As indicated above, the crux of the issue in this case is whether Mr. Powell became disabled before his date last insured, December 31, 2008. The ALJ determined that Mr. Powell did not become "disabled" within the meaning of the Social Security rules before that date. My job is to determine whether the ALJ's decision was supported by substantial evidence in the record. As I mentioned earlier, I cannot reweigh the evidence or reverse the ALJ's decision only because I may have made a different choice if I had been in the ALJ's position.

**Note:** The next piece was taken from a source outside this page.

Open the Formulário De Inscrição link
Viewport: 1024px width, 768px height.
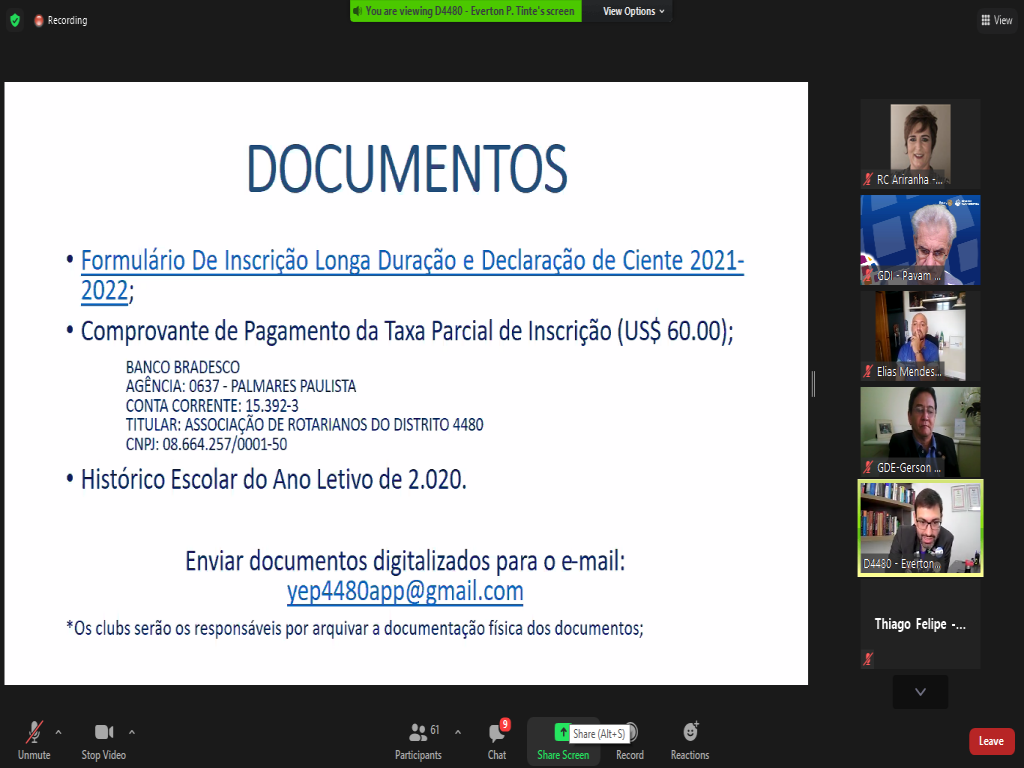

ALJ Musseman also considered whether Mr. Powell had any mental impairment or disability. See R. 20-22, 25. This issue was not pursued on appeal, and as such the Court will not address it.

Medical Evidence

The first medical evidence I found during the relevant period, which is also the first medical evidence from the relevant period cited by the ALJ in his Hearing Decision, R. 19, was an April 27, 2007 Emergency Department Report from the Memorial Health System in Colorado Springs, Colorado. On that date Mr. Powell unfortunately was brought to Memorial Hospital by ambulance after he was found intoxicated and sleeping in someone's yard. As relevant to his breathing issues, Mr. Powell on that occasion denied chest pain, shortness of breath or cough. R. 223. On examination his lungs were clear bilaterally with no wheezes, rhonchi or rales. Id. at 224. The diagnosis was "intoxication." Id.

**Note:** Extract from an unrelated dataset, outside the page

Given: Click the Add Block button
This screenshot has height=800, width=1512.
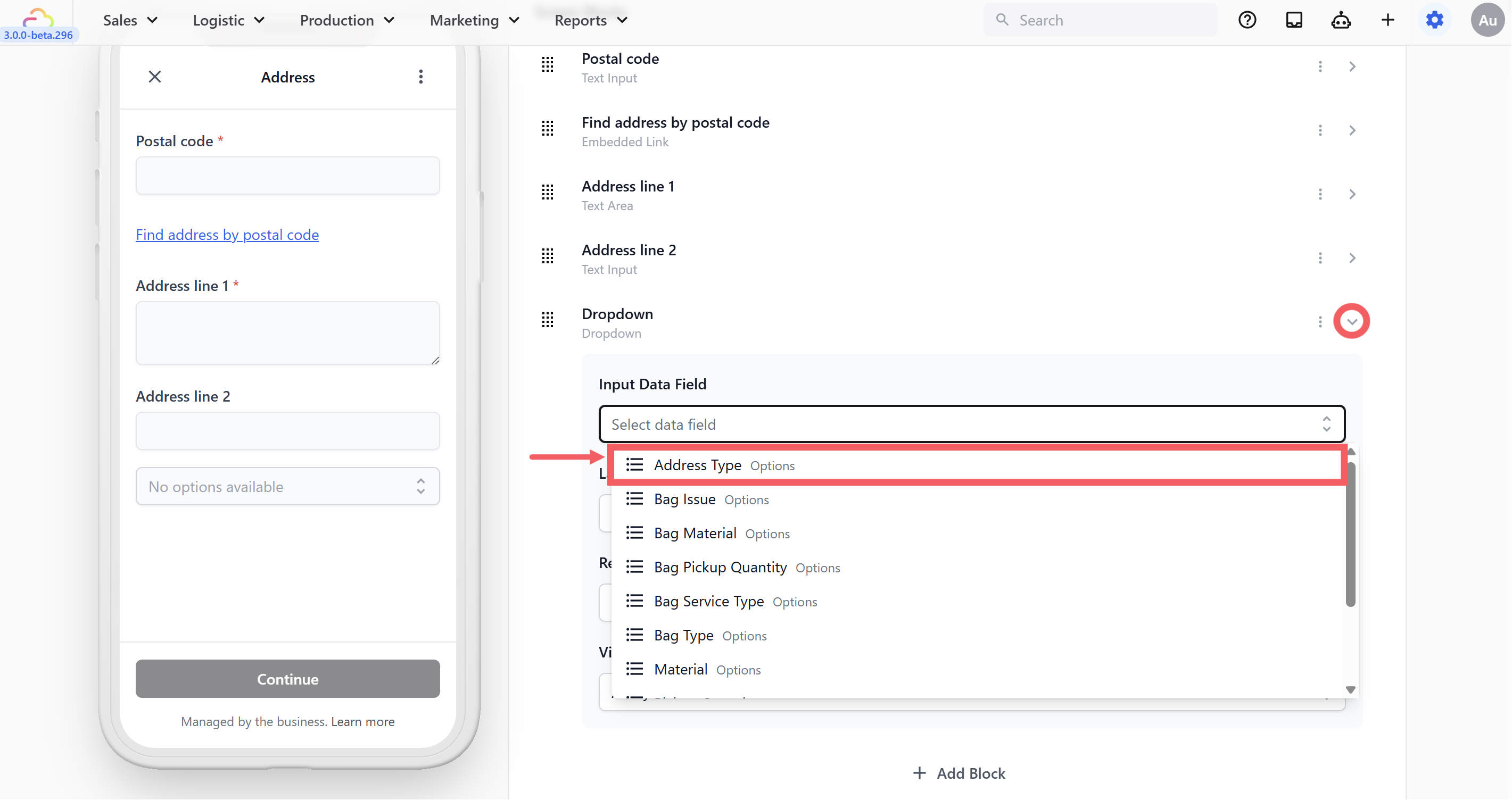Looking at the screenshot, I should pyautogui.click(x=959, y=773).
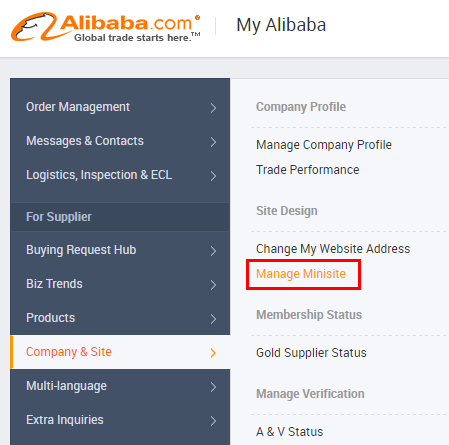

Mr. Powell was in Texas during at least portions of 2008. While there he was seen on two or three occasions at the Scott & White Gatesville Clinic in Gatesville, Texas. On March 4, 2008, after reporting with a history of shortness of breath, he had a chest x-ray. R. 295. The x-ray was repeated on May 23, 2008. R. 294. He was seen by Larry W. Leininger, M.D., on May 27, 2008 who noted that Mr. Powell presented with complaints of cough and wheezing and reported a history of COPD, heart disease, and pulmonary hypertension. R. 292. Examination detected mild expiratory wheezes in all lung fields but no rales or rhonchi. R. 293. The diagnosis was COPD with acute superimposition of bronchitis and reactive airway disease along with pulmonary hypertension and chronic heart disease. Id. He was prescribed Spiriva one puff a day, Azmacort one puff b.i.d., Albuterol two puffs q.i.d., Theo-24 300 mg once a day, Tessalon Perles two t.i.d. for seven days, and finishing out previously prescribed dosages of prednisone and doxycycline. R. 292-93. These records were noted by the ALJ. R. 19.

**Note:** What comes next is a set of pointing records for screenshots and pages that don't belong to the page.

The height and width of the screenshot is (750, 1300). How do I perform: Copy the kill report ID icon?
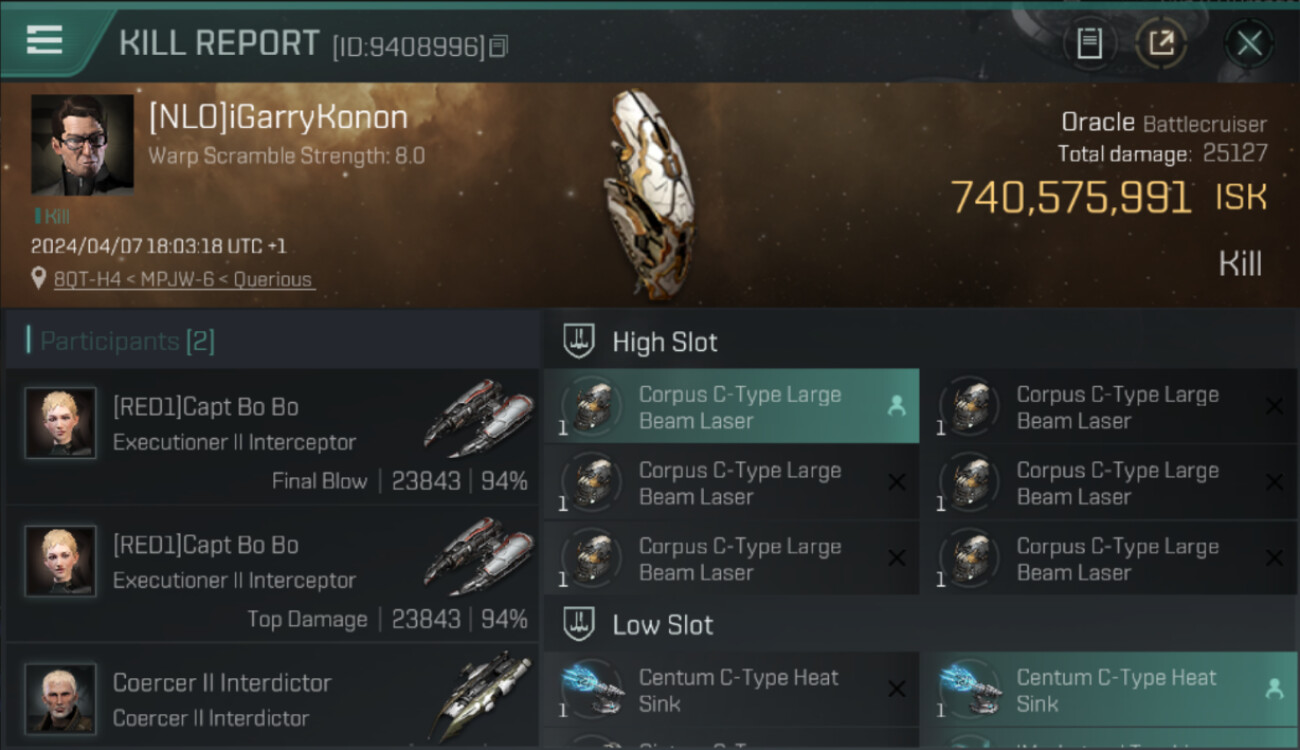[x=498, y=46]
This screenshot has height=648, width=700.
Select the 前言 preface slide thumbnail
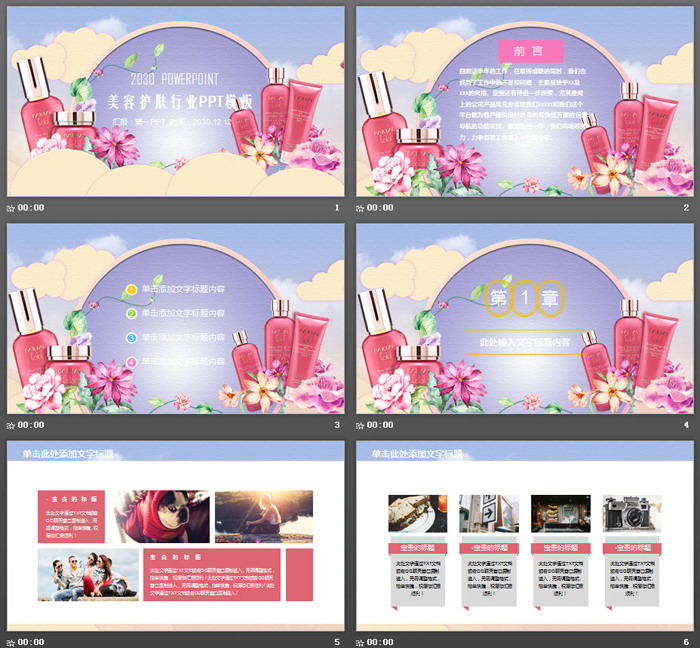click(525, 101)
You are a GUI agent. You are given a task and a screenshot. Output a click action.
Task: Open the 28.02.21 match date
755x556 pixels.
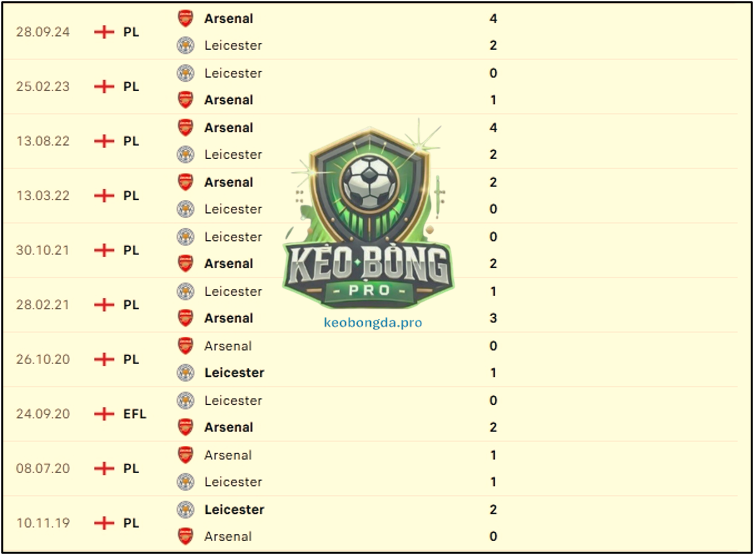click(x=43, y=305)
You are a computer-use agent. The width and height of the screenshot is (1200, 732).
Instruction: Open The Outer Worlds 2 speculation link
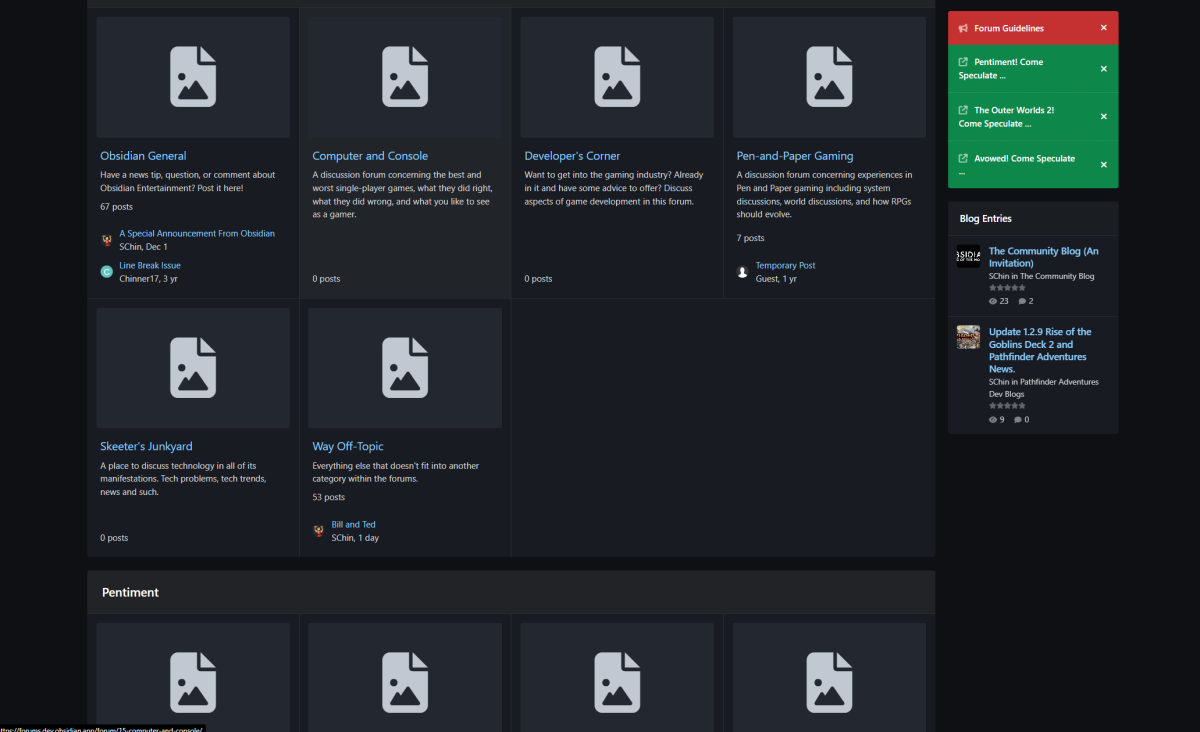click(1014, 110)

Perhaps most significantly, Mr. Powell was given a Pulmonary Function Test on August 10, 2009 at the Beaufort Memorial Hospital in Beaufort, South Carolina. The spirometry results were FVC normal at 3.42 liters, 81%; FEV-1 moderately reduced at 2.23 liters, 66%; FEV-1/FVC ratio reduced at 65%; mid volume flow rates reduced at 33%; obstruction on flow volume lop and spirogram; exhalation time out to 6 seconds; and no broncodilater improvement. R. 297. The test was evaluated by Peter N. Manos, M.D. His impression was "[o]bstructive airway disease with moderate functional impairment." Id.

Shortly thereafter, on August 20, 2009, Mr. Powell was examined by Harriett R. Steinert, M.D., also in South Carolina. R. 306-07. She noted that Mr. Powell presented with a history of lung problems, arthritis, inflammation of joints and alcohol abuse. R. 306. On examination Dr. Steinert found that Mr. Powell's lungs were clear to percussion and auscultation, with no wheezes, ronchi or rales. R. 307. Under the heading "Limitations of ADL's (Activities of Daily Living) and Work Activity," Dr. Steinert indicated, "He has a serious attitude problem and is angry to the point that I was afraid. He gets short of breath with exertion." Id. Her diagnosis was "COPD; bipolar disorder; uncontrolled hypertension." Id. Her examination was noted by the ALJ. R. 20.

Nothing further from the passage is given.